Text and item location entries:
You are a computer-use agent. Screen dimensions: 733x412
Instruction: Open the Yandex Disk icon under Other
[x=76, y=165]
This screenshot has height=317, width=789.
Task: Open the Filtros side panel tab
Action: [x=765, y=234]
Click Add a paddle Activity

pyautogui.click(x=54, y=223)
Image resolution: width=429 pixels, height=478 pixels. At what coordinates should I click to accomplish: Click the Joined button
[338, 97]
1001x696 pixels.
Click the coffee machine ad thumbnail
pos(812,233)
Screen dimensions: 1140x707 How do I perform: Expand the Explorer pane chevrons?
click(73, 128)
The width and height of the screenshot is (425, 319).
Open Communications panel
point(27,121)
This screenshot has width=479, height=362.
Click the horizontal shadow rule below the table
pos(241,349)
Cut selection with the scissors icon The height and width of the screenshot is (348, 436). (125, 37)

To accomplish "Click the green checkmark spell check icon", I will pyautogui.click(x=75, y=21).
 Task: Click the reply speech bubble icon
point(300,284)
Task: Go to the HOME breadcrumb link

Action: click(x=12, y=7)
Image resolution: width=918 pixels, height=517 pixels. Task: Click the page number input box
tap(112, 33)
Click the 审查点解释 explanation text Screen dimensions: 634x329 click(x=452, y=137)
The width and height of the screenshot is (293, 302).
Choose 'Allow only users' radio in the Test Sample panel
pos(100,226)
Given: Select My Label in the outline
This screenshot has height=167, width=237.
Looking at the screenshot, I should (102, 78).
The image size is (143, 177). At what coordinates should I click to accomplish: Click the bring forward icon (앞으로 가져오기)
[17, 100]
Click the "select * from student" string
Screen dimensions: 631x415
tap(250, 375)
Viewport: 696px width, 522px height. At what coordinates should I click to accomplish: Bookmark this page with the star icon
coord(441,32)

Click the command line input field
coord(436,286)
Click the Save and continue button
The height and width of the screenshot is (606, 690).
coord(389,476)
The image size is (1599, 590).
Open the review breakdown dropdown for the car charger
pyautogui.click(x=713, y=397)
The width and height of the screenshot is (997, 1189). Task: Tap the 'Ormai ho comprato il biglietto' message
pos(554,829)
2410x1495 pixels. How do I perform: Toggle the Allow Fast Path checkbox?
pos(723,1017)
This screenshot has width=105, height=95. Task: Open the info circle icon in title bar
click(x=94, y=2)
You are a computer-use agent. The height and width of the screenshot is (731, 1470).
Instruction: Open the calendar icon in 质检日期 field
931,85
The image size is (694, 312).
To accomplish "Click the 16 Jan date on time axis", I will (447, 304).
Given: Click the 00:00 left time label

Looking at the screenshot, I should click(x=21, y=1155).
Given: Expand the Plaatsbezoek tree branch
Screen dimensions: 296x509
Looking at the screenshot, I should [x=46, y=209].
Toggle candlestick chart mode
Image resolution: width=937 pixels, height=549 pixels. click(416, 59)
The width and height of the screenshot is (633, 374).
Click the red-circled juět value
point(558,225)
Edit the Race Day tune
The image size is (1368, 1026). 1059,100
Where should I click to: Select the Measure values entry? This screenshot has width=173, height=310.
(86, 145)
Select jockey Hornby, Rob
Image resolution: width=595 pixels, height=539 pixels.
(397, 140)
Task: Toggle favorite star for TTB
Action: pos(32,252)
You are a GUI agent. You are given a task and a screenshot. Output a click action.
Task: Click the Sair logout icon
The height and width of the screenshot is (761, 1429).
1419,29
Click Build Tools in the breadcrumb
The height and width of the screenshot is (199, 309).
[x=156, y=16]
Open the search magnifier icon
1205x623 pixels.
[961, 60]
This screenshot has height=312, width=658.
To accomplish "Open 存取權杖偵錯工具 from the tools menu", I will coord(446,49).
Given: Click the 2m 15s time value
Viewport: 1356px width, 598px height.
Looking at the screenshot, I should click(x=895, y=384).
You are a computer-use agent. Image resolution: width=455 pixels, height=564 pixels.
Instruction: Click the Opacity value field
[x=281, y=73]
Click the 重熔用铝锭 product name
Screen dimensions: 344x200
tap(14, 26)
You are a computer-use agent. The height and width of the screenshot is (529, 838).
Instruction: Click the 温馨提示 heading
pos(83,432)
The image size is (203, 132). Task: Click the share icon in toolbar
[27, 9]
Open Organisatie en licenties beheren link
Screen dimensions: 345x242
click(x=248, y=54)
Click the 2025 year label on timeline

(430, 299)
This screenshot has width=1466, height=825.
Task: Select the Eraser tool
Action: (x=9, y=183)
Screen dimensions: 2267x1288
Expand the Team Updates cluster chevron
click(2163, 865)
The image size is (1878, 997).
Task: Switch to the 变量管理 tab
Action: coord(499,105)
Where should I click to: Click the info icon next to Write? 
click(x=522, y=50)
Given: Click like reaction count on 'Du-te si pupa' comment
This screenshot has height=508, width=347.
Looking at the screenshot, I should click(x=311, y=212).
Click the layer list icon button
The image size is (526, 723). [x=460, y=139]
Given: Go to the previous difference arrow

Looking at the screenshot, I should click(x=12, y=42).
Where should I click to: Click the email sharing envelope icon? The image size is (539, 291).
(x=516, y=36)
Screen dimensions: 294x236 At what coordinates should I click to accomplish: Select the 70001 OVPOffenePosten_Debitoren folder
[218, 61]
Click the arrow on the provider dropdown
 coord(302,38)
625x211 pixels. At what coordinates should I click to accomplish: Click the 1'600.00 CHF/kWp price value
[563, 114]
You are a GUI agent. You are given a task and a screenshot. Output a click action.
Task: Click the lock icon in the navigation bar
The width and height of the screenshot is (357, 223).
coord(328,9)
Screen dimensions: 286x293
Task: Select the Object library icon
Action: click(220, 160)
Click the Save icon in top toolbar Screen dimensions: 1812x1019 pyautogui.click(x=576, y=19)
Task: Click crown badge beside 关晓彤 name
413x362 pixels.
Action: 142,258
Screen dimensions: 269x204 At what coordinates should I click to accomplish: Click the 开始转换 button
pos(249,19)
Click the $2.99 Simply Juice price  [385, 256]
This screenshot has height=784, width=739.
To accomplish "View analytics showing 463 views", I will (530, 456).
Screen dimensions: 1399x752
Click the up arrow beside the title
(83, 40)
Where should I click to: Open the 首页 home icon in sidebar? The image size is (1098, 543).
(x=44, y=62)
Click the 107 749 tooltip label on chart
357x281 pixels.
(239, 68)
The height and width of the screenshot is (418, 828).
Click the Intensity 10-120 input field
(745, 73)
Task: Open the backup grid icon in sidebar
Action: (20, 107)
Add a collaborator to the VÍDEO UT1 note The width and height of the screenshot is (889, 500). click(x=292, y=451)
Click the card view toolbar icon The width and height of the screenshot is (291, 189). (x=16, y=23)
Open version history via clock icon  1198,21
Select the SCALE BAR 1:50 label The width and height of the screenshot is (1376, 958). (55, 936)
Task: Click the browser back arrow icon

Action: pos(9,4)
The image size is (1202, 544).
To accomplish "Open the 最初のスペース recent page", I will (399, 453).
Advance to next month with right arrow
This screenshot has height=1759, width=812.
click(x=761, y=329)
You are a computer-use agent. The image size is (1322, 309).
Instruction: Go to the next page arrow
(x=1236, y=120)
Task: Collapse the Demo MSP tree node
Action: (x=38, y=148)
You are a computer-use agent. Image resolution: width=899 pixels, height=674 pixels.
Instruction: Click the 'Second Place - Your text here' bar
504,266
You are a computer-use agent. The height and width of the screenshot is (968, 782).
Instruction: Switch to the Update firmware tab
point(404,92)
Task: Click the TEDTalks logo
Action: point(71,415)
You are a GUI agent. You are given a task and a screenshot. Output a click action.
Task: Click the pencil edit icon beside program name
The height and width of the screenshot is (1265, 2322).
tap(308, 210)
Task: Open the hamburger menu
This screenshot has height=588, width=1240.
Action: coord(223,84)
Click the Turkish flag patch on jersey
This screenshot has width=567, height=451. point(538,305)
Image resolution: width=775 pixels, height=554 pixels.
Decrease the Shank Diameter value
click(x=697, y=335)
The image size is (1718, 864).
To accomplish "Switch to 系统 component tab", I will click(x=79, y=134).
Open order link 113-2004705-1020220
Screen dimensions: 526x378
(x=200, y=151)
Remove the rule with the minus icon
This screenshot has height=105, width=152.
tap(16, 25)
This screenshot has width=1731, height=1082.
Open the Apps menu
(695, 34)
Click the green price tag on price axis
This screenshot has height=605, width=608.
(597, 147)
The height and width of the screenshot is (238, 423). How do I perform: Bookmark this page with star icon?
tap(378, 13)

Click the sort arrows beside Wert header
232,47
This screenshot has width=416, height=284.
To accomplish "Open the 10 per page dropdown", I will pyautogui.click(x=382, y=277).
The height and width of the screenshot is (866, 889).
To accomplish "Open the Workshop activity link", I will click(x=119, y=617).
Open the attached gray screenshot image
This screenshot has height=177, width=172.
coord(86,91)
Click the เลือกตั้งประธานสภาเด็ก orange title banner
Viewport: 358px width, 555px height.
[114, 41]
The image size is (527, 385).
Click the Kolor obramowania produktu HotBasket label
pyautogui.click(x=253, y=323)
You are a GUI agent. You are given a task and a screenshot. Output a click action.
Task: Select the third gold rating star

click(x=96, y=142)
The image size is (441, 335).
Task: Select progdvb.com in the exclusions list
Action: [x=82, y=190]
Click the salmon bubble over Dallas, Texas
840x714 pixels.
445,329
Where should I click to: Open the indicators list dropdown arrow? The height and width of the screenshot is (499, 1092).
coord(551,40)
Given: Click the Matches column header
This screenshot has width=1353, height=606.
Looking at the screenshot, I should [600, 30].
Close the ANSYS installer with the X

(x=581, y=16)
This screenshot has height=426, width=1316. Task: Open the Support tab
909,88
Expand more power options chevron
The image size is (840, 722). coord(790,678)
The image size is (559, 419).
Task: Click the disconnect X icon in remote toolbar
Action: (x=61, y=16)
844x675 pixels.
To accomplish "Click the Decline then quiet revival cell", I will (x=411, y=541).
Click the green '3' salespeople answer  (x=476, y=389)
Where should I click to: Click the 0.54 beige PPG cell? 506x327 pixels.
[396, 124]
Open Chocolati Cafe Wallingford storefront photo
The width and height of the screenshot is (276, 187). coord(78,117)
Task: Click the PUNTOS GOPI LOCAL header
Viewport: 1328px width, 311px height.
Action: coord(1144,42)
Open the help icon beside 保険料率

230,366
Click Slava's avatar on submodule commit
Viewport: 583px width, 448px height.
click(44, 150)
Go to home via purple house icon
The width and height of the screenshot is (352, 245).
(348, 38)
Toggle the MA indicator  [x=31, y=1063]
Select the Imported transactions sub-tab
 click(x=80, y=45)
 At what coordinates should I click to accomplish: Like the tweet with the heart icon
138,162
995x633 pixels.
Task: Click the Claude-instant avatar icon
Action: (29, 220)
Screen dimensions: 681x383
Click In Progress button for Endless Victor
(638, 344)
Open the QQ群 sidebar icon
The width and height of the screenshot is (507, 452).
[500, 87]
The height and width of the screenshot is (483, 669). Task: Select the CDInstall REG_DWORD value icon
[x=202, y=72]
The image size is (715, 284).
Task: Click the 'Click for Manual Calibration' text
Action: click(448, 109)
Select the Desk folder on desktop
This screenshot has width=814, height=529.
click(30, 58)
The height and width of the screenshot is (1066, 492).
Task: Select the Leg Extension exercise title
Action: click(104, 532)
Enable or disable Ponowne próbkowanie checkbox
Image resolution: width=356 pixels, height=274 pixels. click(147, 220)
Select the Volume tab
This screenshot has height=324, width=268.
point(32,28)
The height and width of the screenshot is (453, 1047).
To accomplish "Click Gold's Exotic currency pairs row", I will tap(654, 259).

Objective:
Retype the items word for word, from the first line through the line containing "point(27,121)", including both of those lines.

Completed exercise:
You are a computer-use agent. Screen dimensions: 733x412
Instruction: Open the Yandex Disk icon under Other
[x=76, y=165]
This screenshot has height=317, width=789.
Task: Open the Filtros side panel tab
Action: [x=765, y=234]
Click Add a paddle Activity

pyautogui.click(x=54, y=223)
Image resolution: width=429 pixels, height=478 pixels. At what coordinates should I click to accomplish: Click the Joined button
[338, 97]
1001x696 pixels.
Click the coffee machine ad thumbnail
pos(812,233)
Screen dimensions: 1140x707 How do I perform: Expand the Explorer pane chevrons?
click(73, 128)
The width and height of the screenshot is (425, 319).
Open Communications panel
point(27,121)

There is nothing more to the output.